Context: Phase 0 benchmarks measured cold starts at ~3,400ms and attributed ~2,400ms to "VPC ENI attach." However, AWS Hyperplane ENI (shipped 2019) pre-creates network interfaces at function creation time, not at invocation time. Current documentation and third-party benchmarks consistently report VPC overhead under 50–100ms for properly configured functions. The 2,400ms attribution is almost certainly incorrect.

The actual cold start time is likely dominated by Python package initialization: loading dulwich, Flask/Otterwiki, Mangum, aws-xray-sdk, and all transitive dependencies from a 39MB deployment package. Possibly also EFS mount negotiation (NFS/TLS handshake to mount target). Without accurate instrumentation, any cold start mitigation strategy (provisioned concurrency, architecture changes, package optimization) is a guess.

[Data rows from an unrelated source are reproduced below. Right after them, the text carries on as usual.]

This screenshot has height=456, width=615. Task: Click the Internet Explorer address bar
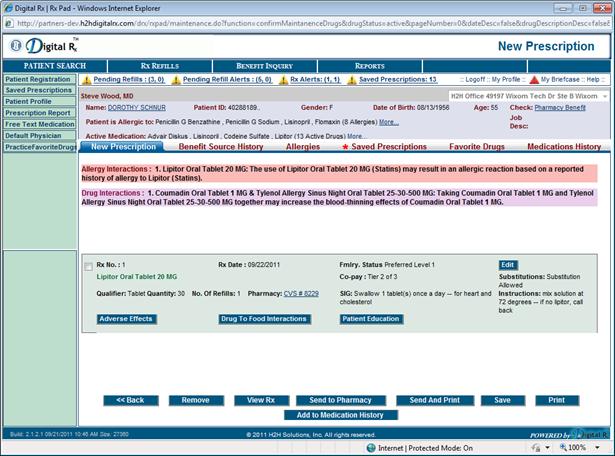point(300,25)
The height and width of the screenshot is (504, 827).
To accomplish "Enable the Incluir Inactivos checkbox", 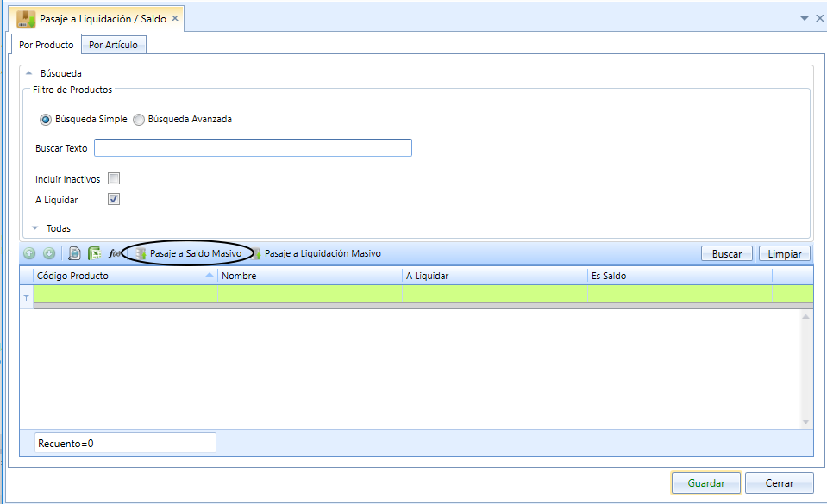I will [114, 178].
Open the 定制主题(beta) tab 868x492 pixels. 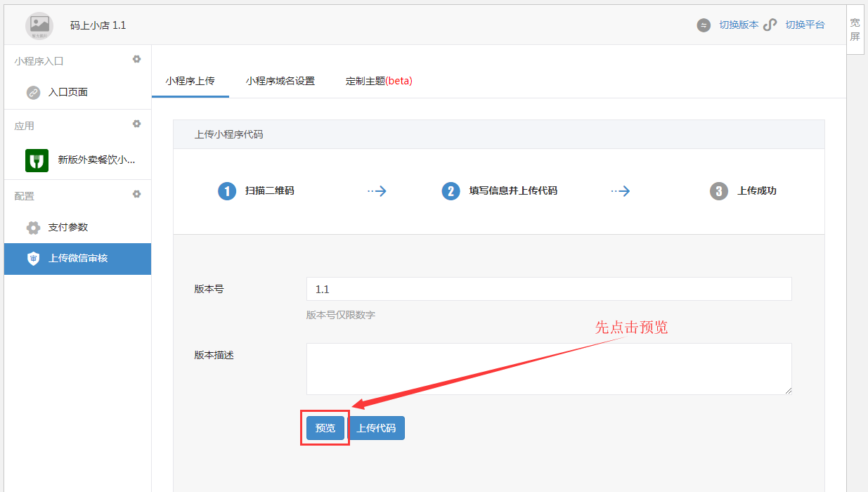click(378, 81)
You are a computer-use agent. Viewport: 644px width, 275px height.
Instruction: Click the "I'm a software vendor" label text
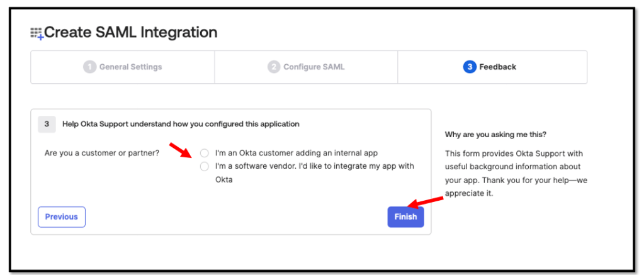point(314,166)
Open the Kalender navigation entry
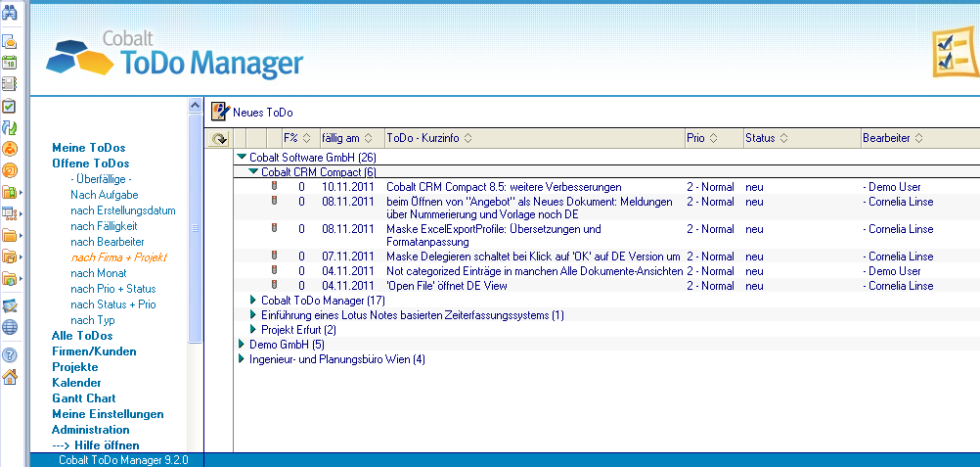 (76, 383)
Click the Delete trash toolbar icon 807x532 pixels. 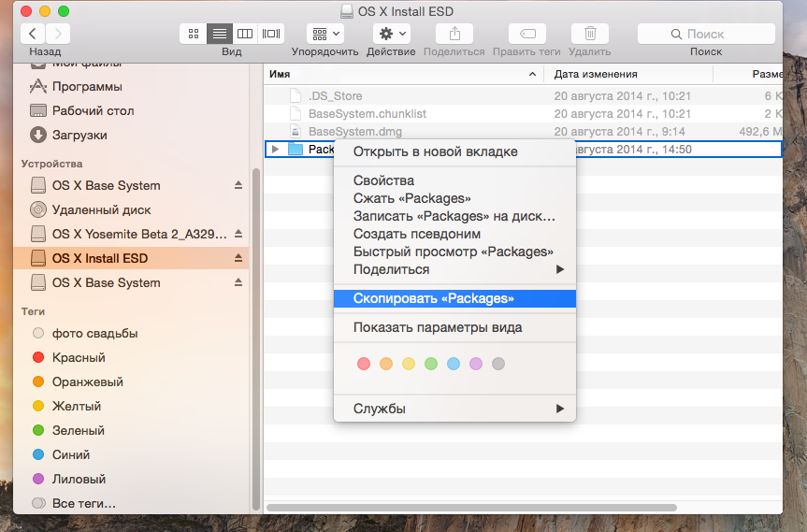click(589, 34)
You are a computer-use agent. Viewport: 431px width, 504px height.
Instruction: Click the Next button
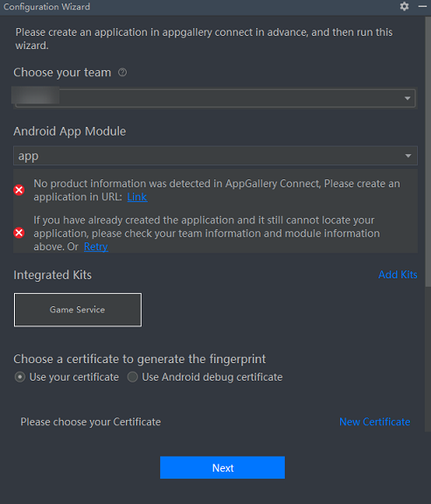click(222, 467)
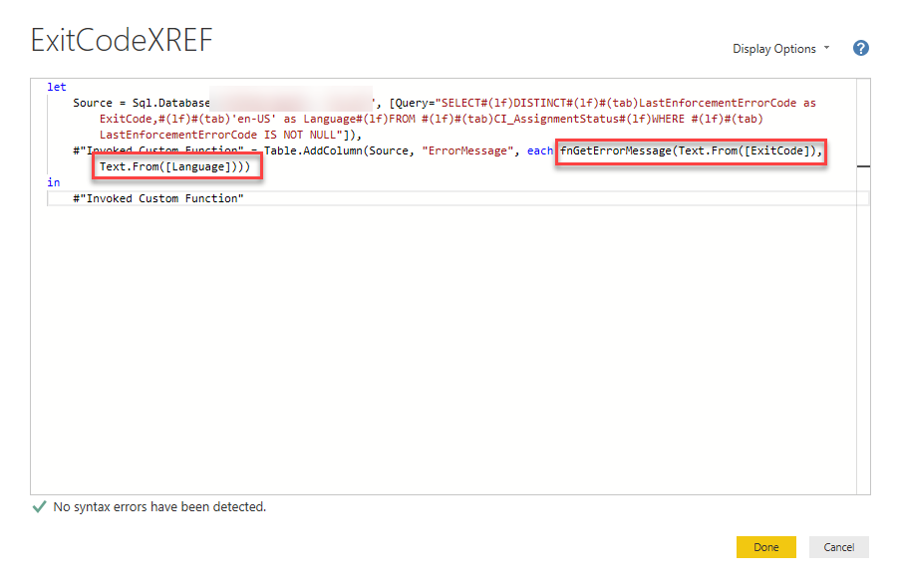The width and height of the screenshot is (899, 588).
Task: Click the Table.AddColumn function call
Action: [x=314, y=150]
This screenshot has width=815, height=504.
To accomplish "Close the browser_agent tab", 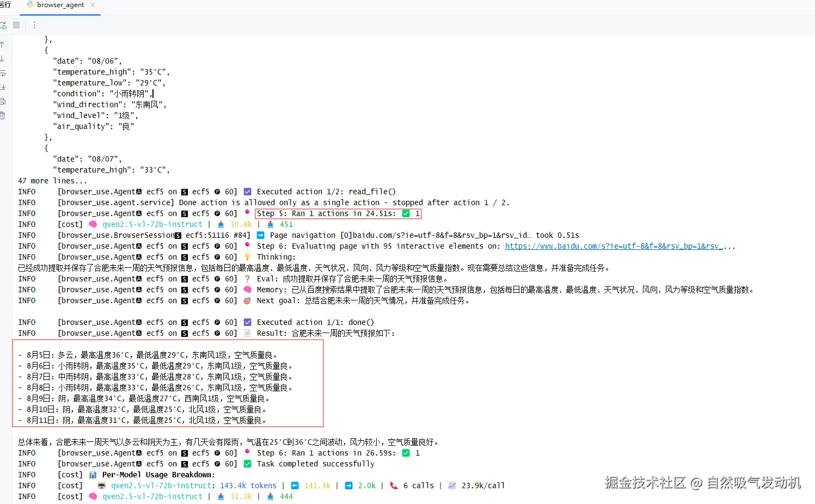I will [x=93, y=5].
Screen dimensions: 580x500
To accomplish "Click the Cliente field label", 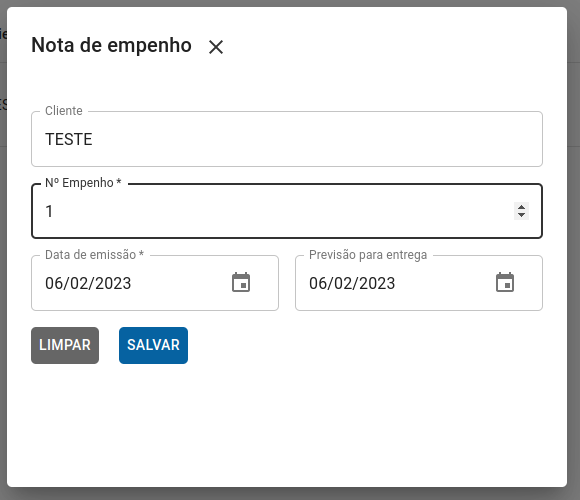I will [x=64, y=111].
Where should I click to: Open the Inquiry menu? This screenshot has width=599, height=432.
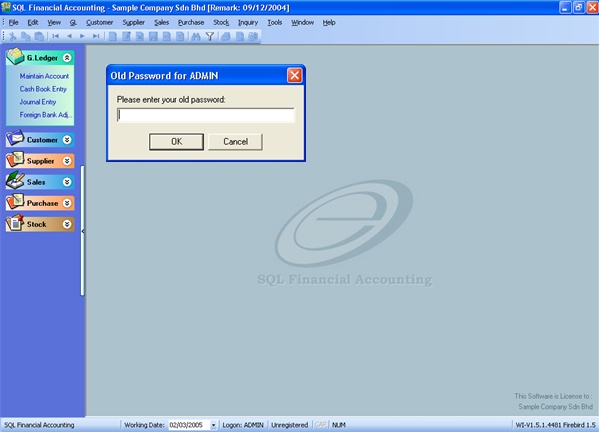(248, 23)
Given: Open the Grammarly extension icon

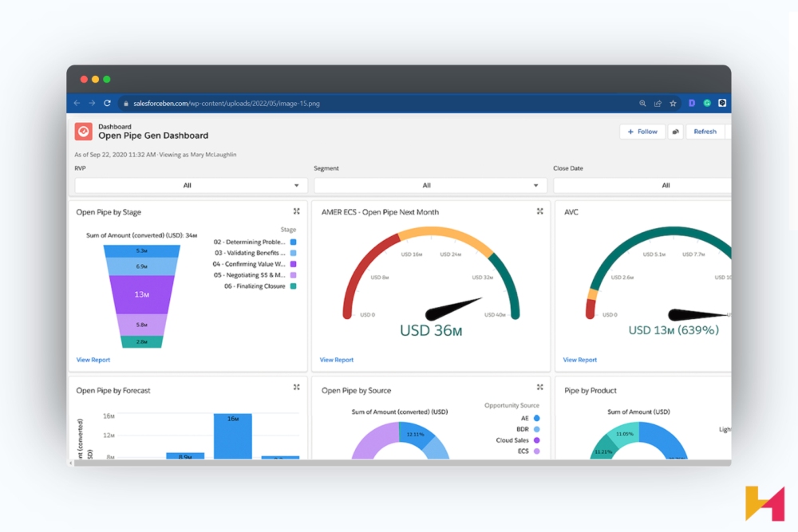Looking at the screenshot, I should [706, 103].
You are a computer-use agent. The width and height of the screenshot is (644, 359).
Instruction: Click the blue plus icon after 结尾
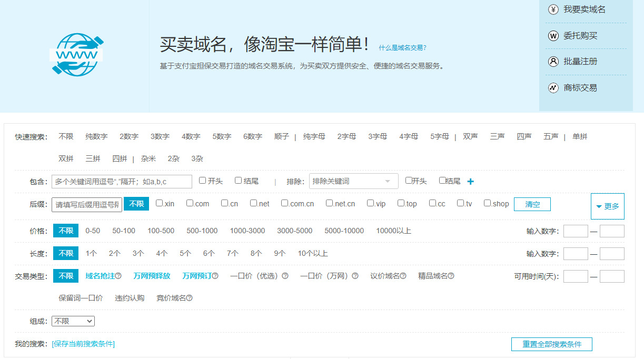pyautogui.click(x=471, y=182)
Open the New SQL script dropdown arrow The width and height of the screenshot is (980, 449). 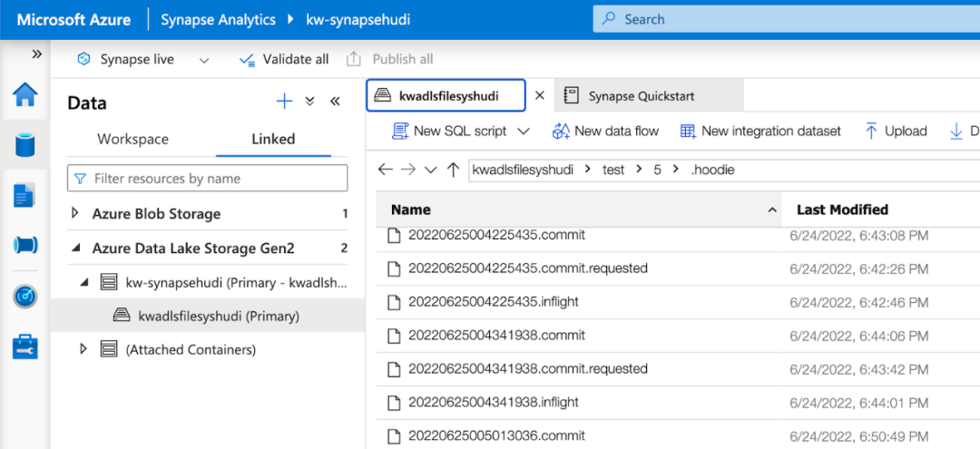[523, 132]
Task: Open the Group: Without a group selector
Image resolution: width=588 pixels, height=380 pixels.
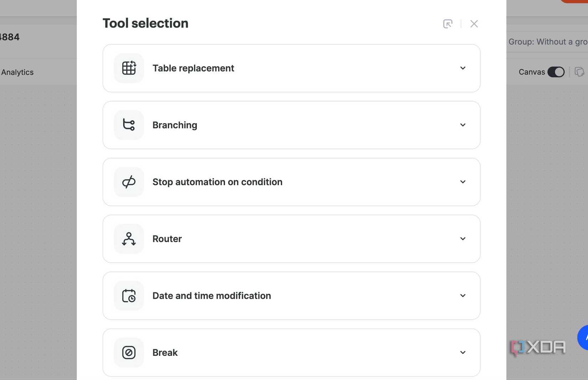Action: pyautogui.click(x=547, y=42)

Status: COMPLETE — see Dev/E-1_Cold_Start_Benchmarks for results. VPC overhead confirmed negligible (~80-90ms). import otterwiki.server is 79% of cold start (~3.5s). Architectural mitigation designed in Design/Lambda_Library_Mode.

Task: Re-run cold start benchmarks with fine-grained tracing of the INIT phase. Break down time spent in:

  1. VPC/ENI setup (should be negligible with Hyperplane)
  2. EFS mount negotiation
  3. Python runtime startup
  4. Module imports (dulwich, Flask, Mangum, Otterwiki, aws-xray-sdk)
  5. Application initialization (framework setup, config loading)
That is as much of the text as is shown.